Donnerstag, Juni 18, 2009
Reykjavik, Island
Letzte Nacht begann Island mit der Jagd auf Finnwale. Bis September wollen die Walfänger 150 der bedrohten Tiere harpunieren.

„Der Walfang ist grausam und unnötig. Die isländische Regierung sollte dieses Unterfangen sofort beenden,“ kommentiert Andreas Dinkelmeyer, Pressesprecher des IFAW (Internationaler Tierschutz-Fonds). „Studien belegen, dass manche der von explosiven Harpunen getroffenen Wale über eine halbe Stunde leiden, bevor sie sterben.“

Am 26. Mai hatten die Walfänger schon begonnen, Zwergwale zu jagen. Die isländische Regierung erlaubte Anfang des Jahres, dass 200 der Tiere in dieser Saison getötet werden dürfen. Seit 2003 jagt Island jährlich wieder Zwergwale, zunächst für angeblich wissenschaftliche Zwecke. 2006 genehmigte die Regierung auch den kommerziellen Walfang auf Zwergwale und erstmalig ebenfalls auf Finnwale.
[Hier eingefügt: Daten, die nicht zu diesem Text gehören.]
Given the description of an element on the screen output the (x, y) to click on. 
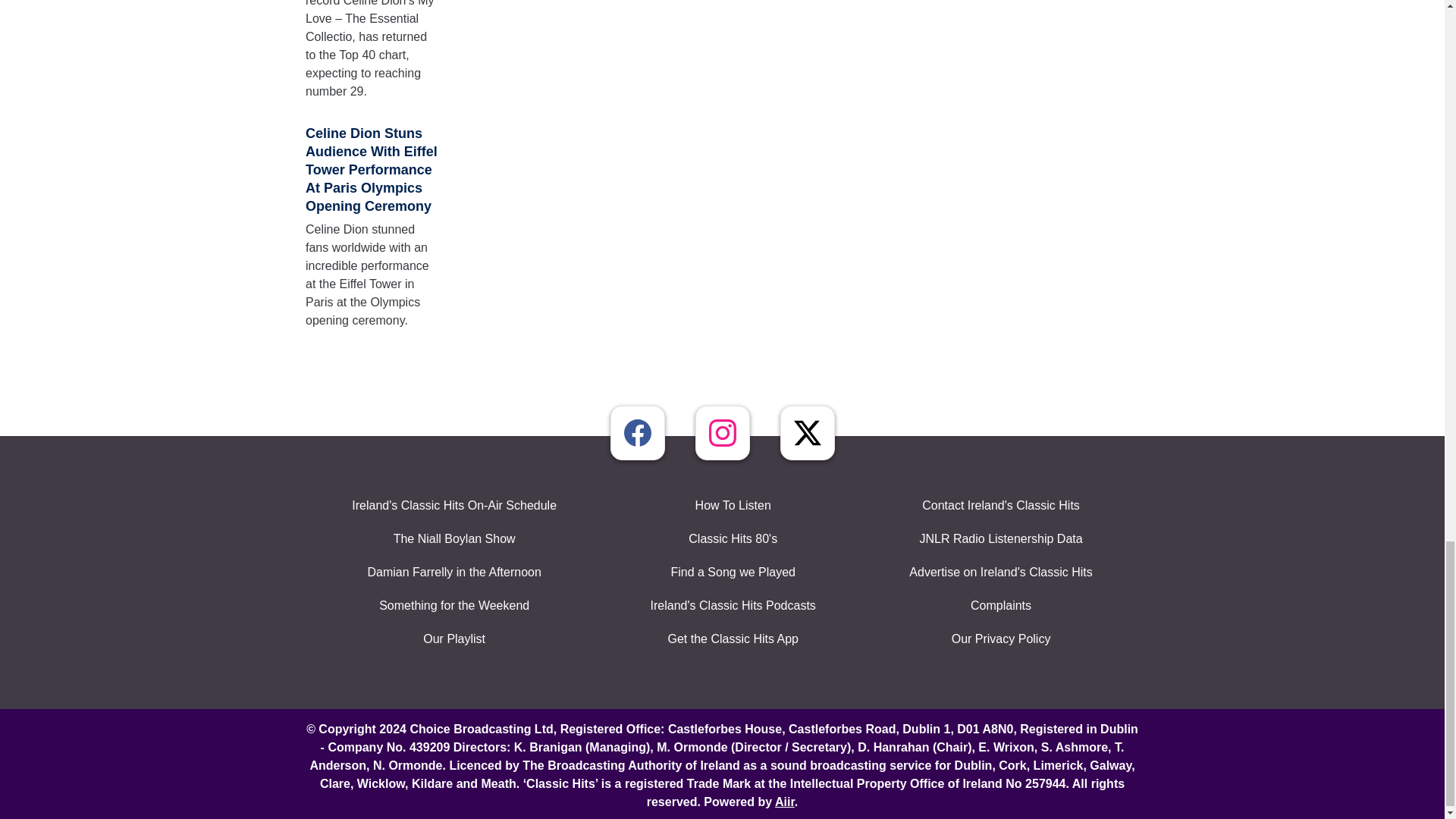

„Es gibt kein einziges einleuchtendes Argument für den Walfang,“ so Dinkelmeyer weiter. „Es gibt kaum einen Markt für Walfleisch. Das Beste für Island wäre, die Jagd sofort zu beenden und seine wertvolle Whalewatching- und Tourismusindustrie zu schützen. Unverantwortlich ist es zudem, eine bedrohte Art wie den Finnwal zu jagen. Die Weltnaturschutzunion IUCN führt den Finnwal auf der roten Liste. Die weltweite Population dieser Art hat über die letzten drei Generationen (1927 bis 2007) um über 70 Prozent abgenommen.“

Japan wäre weltweit der einzige Abnehmer für Walfleisch. Exporte dorthin sind aber extrem schwierig und teuer. 3.000 Tonnen Walfleisch aus der japanischen Jagd lagern laut japanischem Statistikbüro noch in den Kühlhäusern.

Meinungsumfragen in Island belegen, dass es auf der Atlantikinsel kaum Interesse an Walfleisch gibt, lediglich 1,1 Prozent der Isländer geben an, einmal die Woche oder öfter Walfleisch zu essen (Gallup Umfrage in Island 2006). Das Whalewatching ist hingegen eine wachsende Industrie, die jährlich etwa sechs Millionen Euro erwirtschaftet.